Herbert Georges Wells, L'île du docteur Moreau





 

Octobre, le mois ou la vaccination contre la grippe commence pour les humains. Mais aucune campagne de ce genre n'est menée dans les élevages avicoles, encore moins pour les ailés sauvages. Or, on croise encore fréquemment dans les couloirs goudronnés de nos cités cages-à-poules et sur les chemins caillouteux de nos campagnes en voie de désertification, quelques survivants de la vague punk des années 80/90. Ces quasi-fossiles arborent toujours sur leur crâne d’œuf cette coupe de cheveux si caractéristique dite en crête de coq. Ce ramage si particulier qui permet l’identification rapide de l’espèce, surtout par les poulets qui les ont souvent en ligne de mire, n’a d’égal que leur plumage qui en font les phœnix des tribus contemporaines. Mais cette filiation gallinacienne ne présente t-elle pas aujourd’hui un risque sanitaire ? Ces punks ne risquent-ils pas d’être des proies faciles, des pigeons en quelque sorte, pour le virus de la grippe aviaire, virus assez haineux envers la volaille qui vient de ravager au premier semestre 2017 les élevages de canards et d’oies du sud-ouest mais qui, pour le moment épargne ceux de Lozère.

Rave sauvage

 Le punk crêté, on le rencontre dans les zones cévenoles où, héritier de la vague hippie, il est devenu un « néo-rural ». Son frère migrateur vient passer l’été au frais au gré des fêtes de villages ou des raves sauvages sur les causses. Ces deux porteurs potentiels, rétifs aux règles de la vie sociale et notamment des vaccinations obligatoires, peuvent-ils être le chainon manquant reliant l’aviaire à l’humanité ? Les volailles lozériennes pourraient-elles être les dindons de la farce de cette mode capillaire. Et au delà de la population avicole, cette menace plane au dessus des grands rapaces, vautours fauves et des vautours moines réintroduits dans les gorges de la Jonte et qui font désormais partie intégrante de la faune lozérienne. menace qui s'étend aussi aux faisans, perdreaux, perdrix, cailles, corbeaux, pies, moineaux ...
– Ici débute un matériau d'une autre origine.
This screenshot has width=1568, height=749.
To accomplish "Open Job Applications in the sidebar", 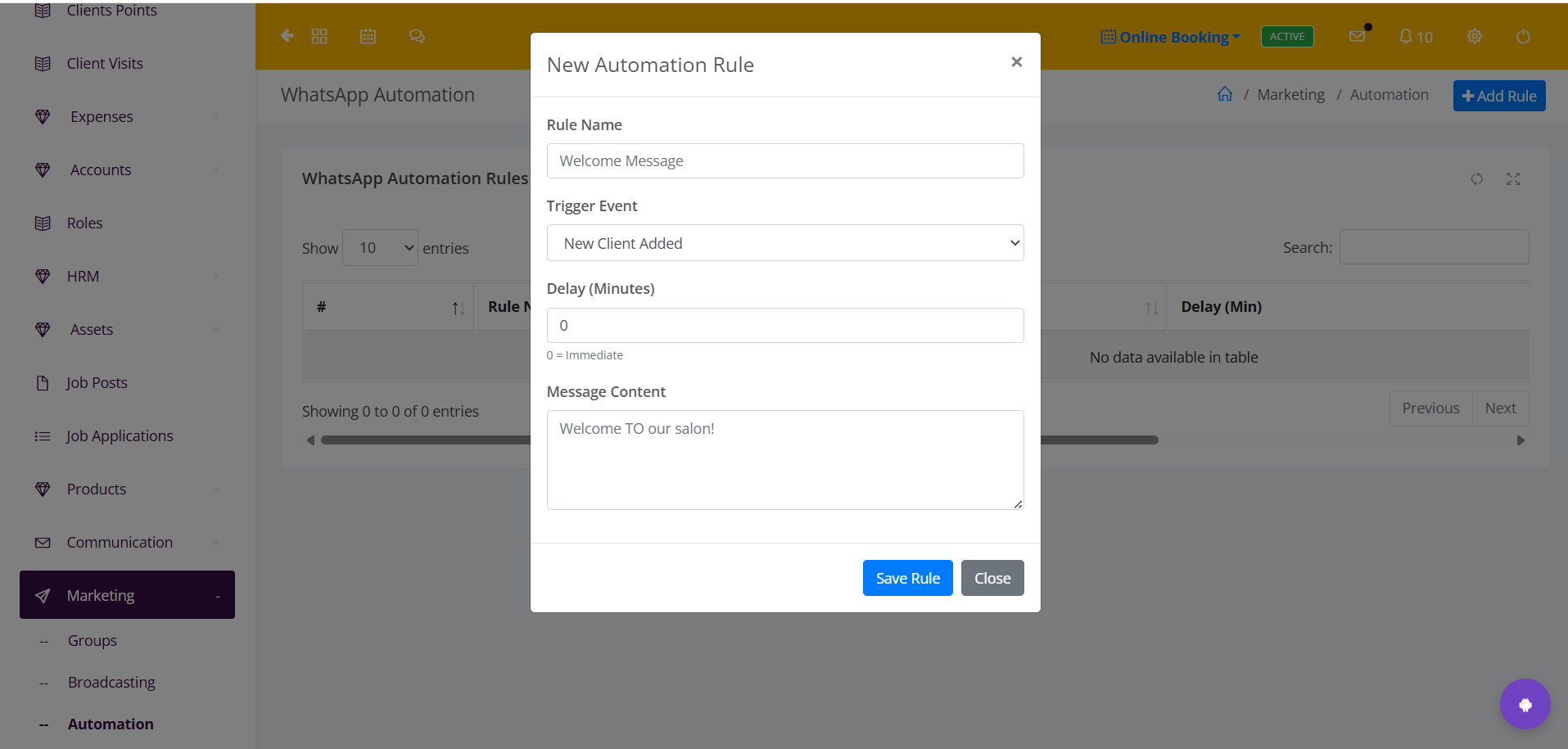I will pyautogui.click(x=120, y=435).
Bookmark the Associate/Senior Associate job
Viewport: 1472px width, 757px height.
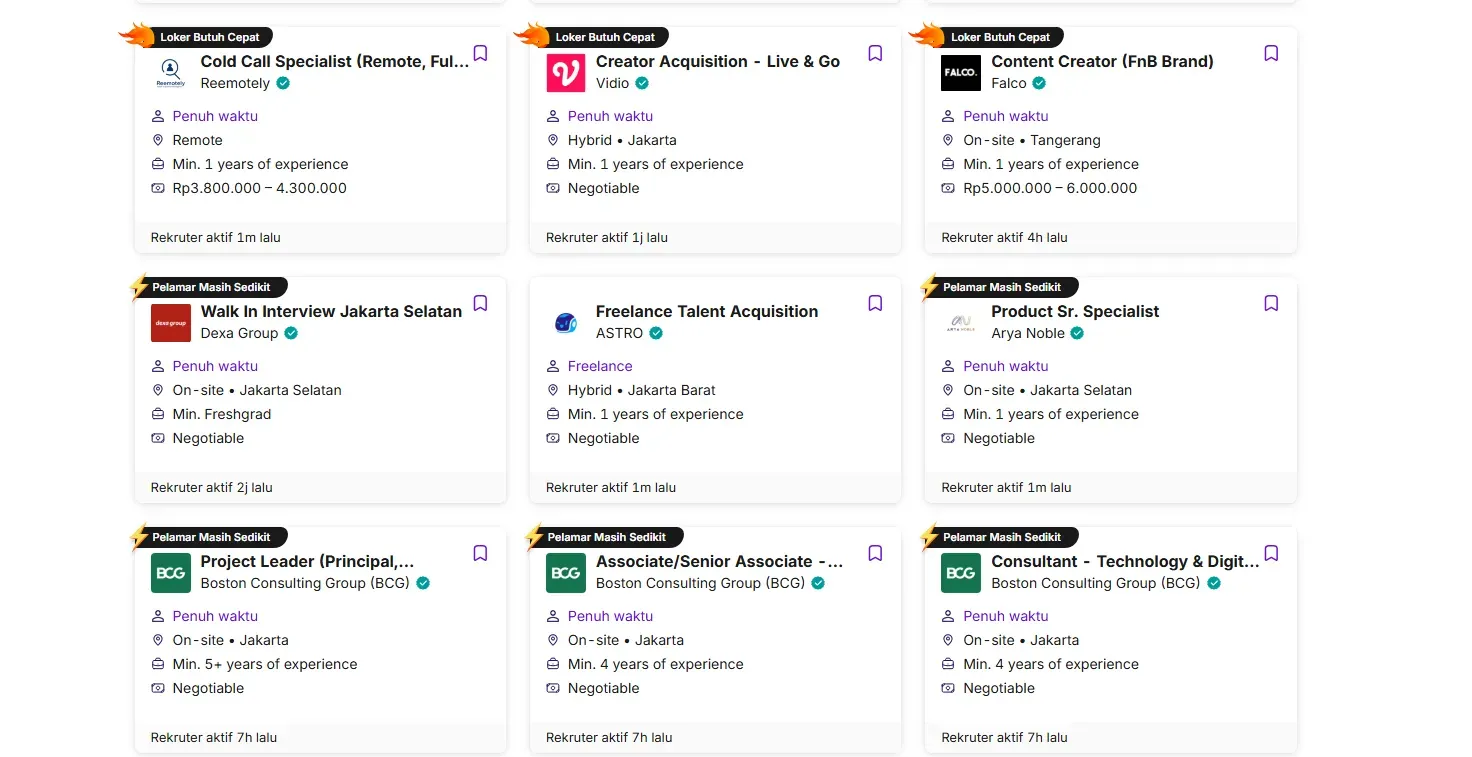(x=875, y=554)
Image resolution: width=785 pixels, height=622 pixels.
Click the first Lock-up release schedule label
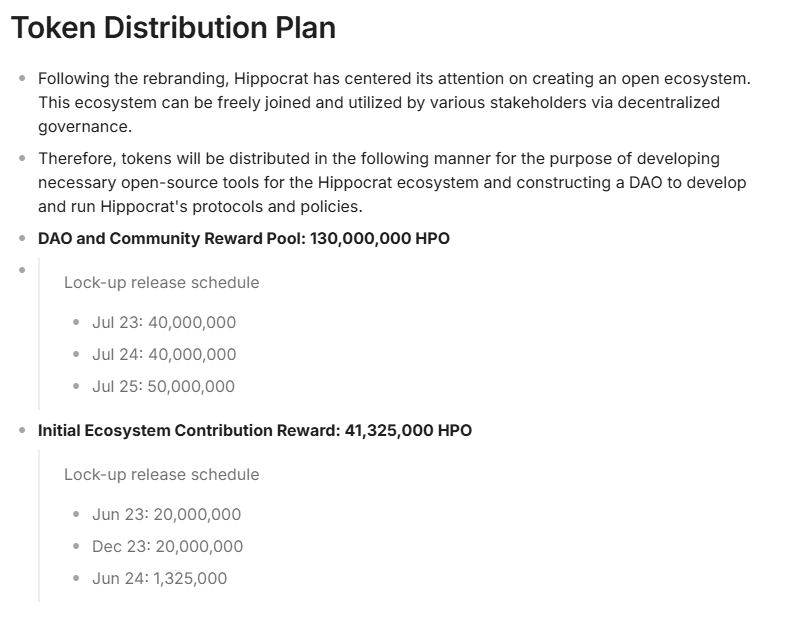coord(162,282)
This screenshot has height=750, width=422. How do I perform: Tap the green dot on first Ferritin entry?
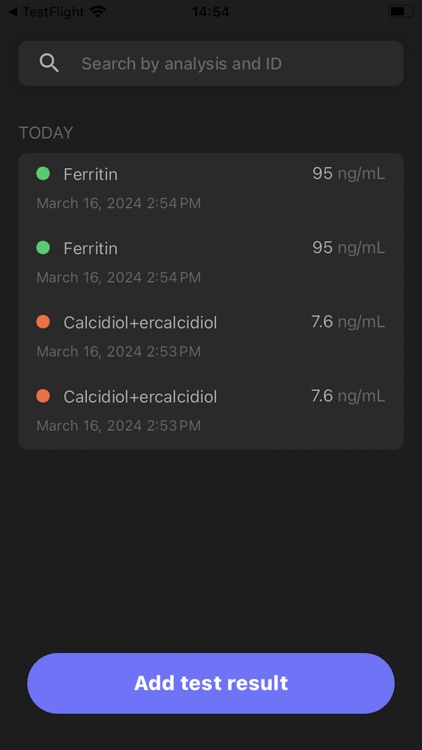click(43, 174)
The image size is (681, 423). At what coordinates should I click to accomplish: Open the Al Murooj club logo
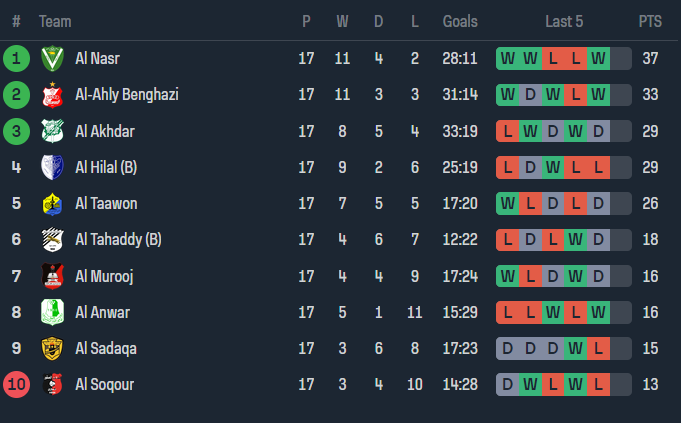coord(52,276)
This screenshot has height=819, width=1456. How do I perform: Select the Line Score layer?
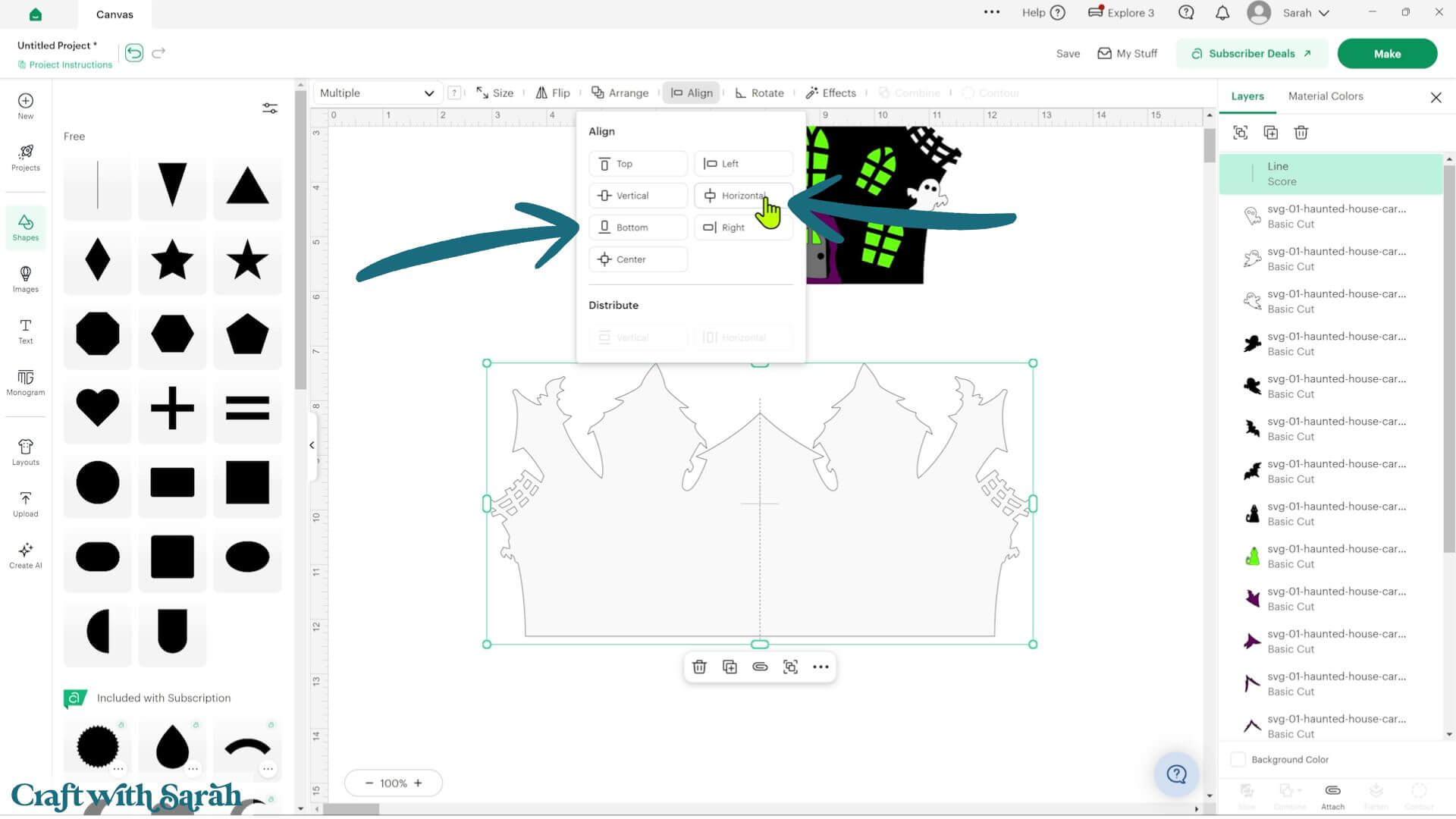coord(1330,174)
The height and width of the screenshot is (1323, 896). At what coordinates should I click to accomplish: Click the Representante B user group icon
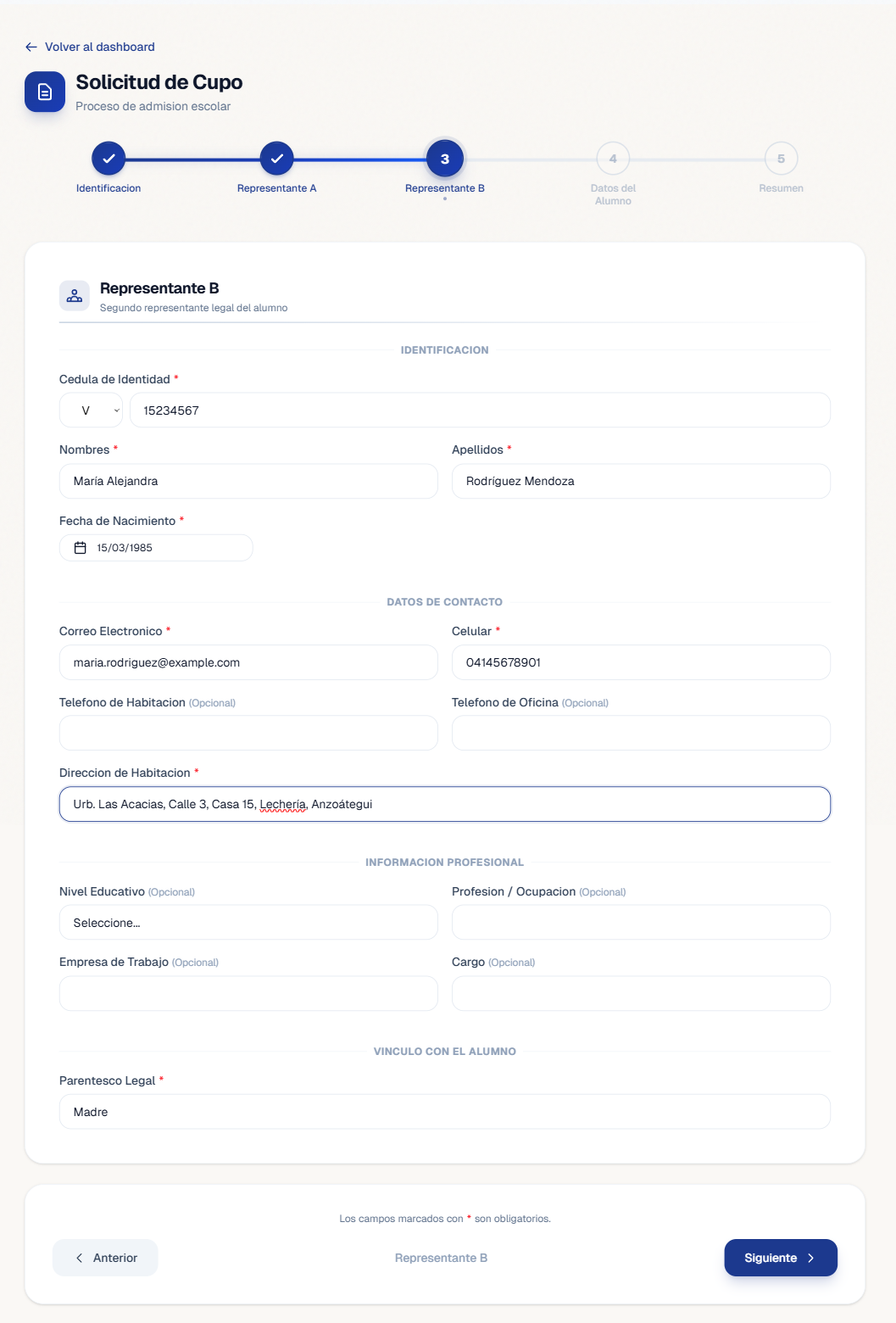75,296
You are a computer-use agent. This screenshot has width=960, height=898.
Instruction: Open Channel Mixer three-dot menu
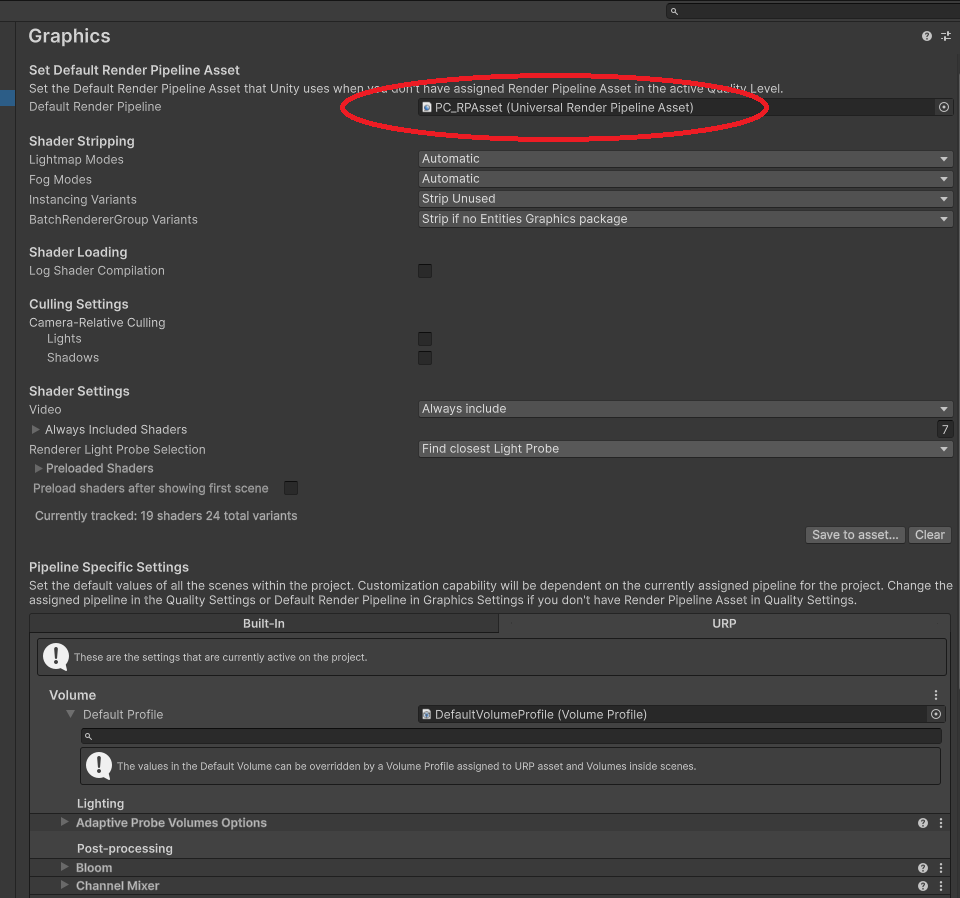pyautogui.click(x=940, y=886)
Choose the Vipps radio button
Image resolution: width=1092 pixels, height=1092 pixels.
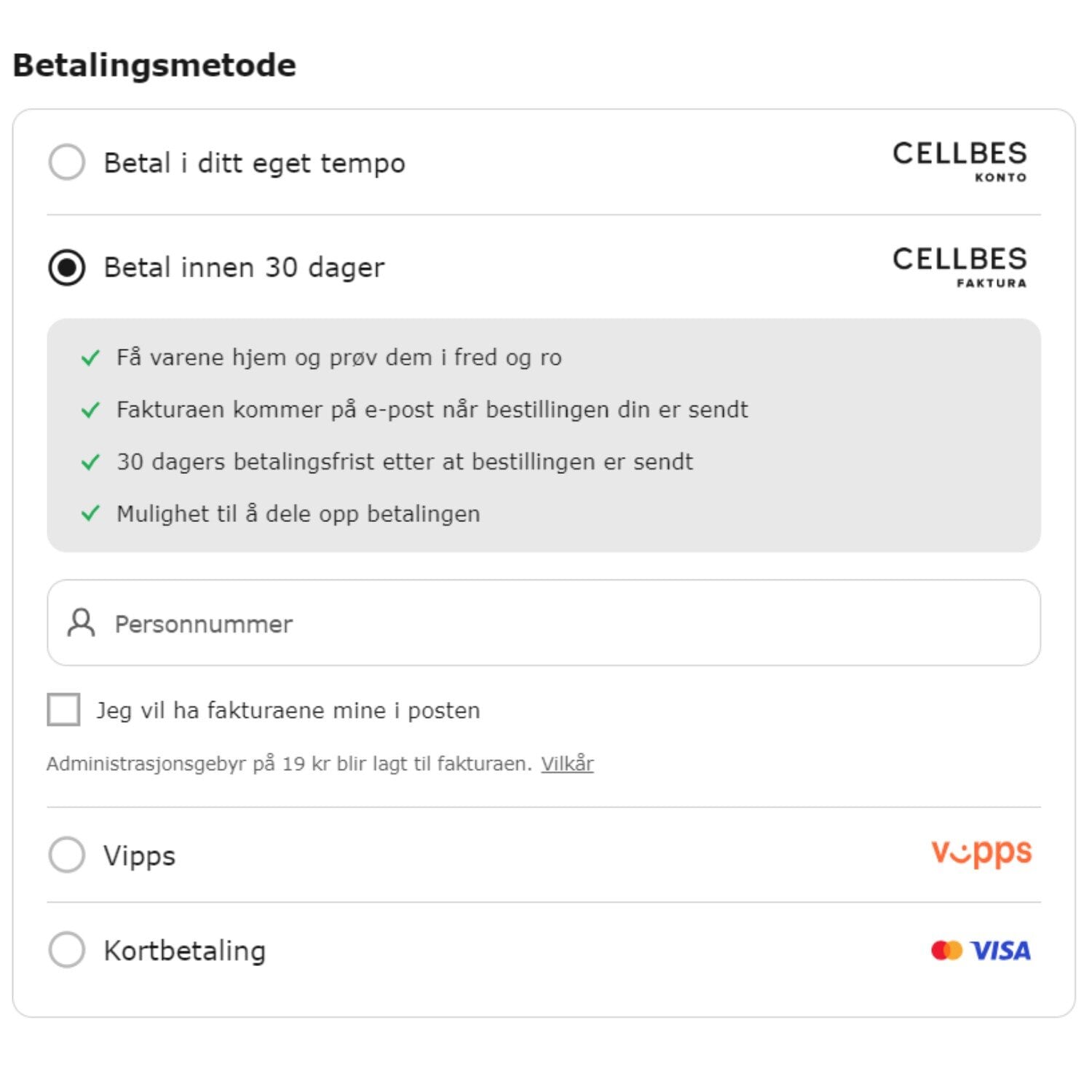(x=67, y=854)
Vautour moine © Patrick Dubois

 Les tenants de ces fantaisies chevelues ont vraiment des cervelles d’oiseaux, pour mettre ainsi en danger la communauté. Les pouvoirs publics vont-ils encore faire longtemps l’autruche ou vont-ils enfin se décider à mettre du plomb dans l’aile de ces tignasses, véritables appeaux pour des microbes piaffant d'impatience, qui pourraient bien plumer un pan entier de l’économie du département si les oies, canards, poules, pigeons, dindes, pintades venaient à être contaminés. Dans le même ordre d’idée, il est demandé aux dames de se comporter intelligemment et de ne pas faire les bécasses, aux attentistes de ne plus faire le pied-de-grue, aux enfants de ne pas répéter les choses comme des perroquets, aux drogués de l’information journalistique de ne plus lire leur canard, aux mères-poules d’être moins protectrices, aux bavardes comme des pies de se taire, aux cons d’or de se transformer philosophalement en plomb, aux gais comme des pinsons de s’attrister, à ceux qui ont le nez en bec d’aigle de ne plus se moucher, à ceux qui ont la gorge rouge de se soigner, ceux qui ont une tête de linotte devront être plus attentifs, ceux qui baillent aux corneilles se coucheront tôt, ceux qui sifflent comme un merle utiliseront un pipeau, ceux qui sont chouettes deviendront désagréables, les vieux hiboux rajeuniront, le fier comme un paon sera fier comme un bar-tabac*, les innocents comme la blanche colombe devront avouer leur forfaiture, les interprètes du chant du cygne différeront leur grand voyage, ceux qui poussent des cris d’orfraie devront crier comme des cochons qu’on égorge, celui qui est un corbeau cessera ses délations, ceux qui ont un appétit d’oiseau mangeront comme quatre, celles et ceux qui cherche l’oiseau rare chercheront la perle, ceux qui ont la bouche en cul de poule porteront un masque et les photographes ne laisseront plus sortir leur petit oiseau.

Il n’est plus temps pour caqueter, jacasser et piailler indéfiniment sur cette situation. Il faut des actions fortes. C’est pourquoi, il faut tuer dans l’œuf toute parcelle qui pourrait servir de nid au H5N8 de l’influenza aviaire.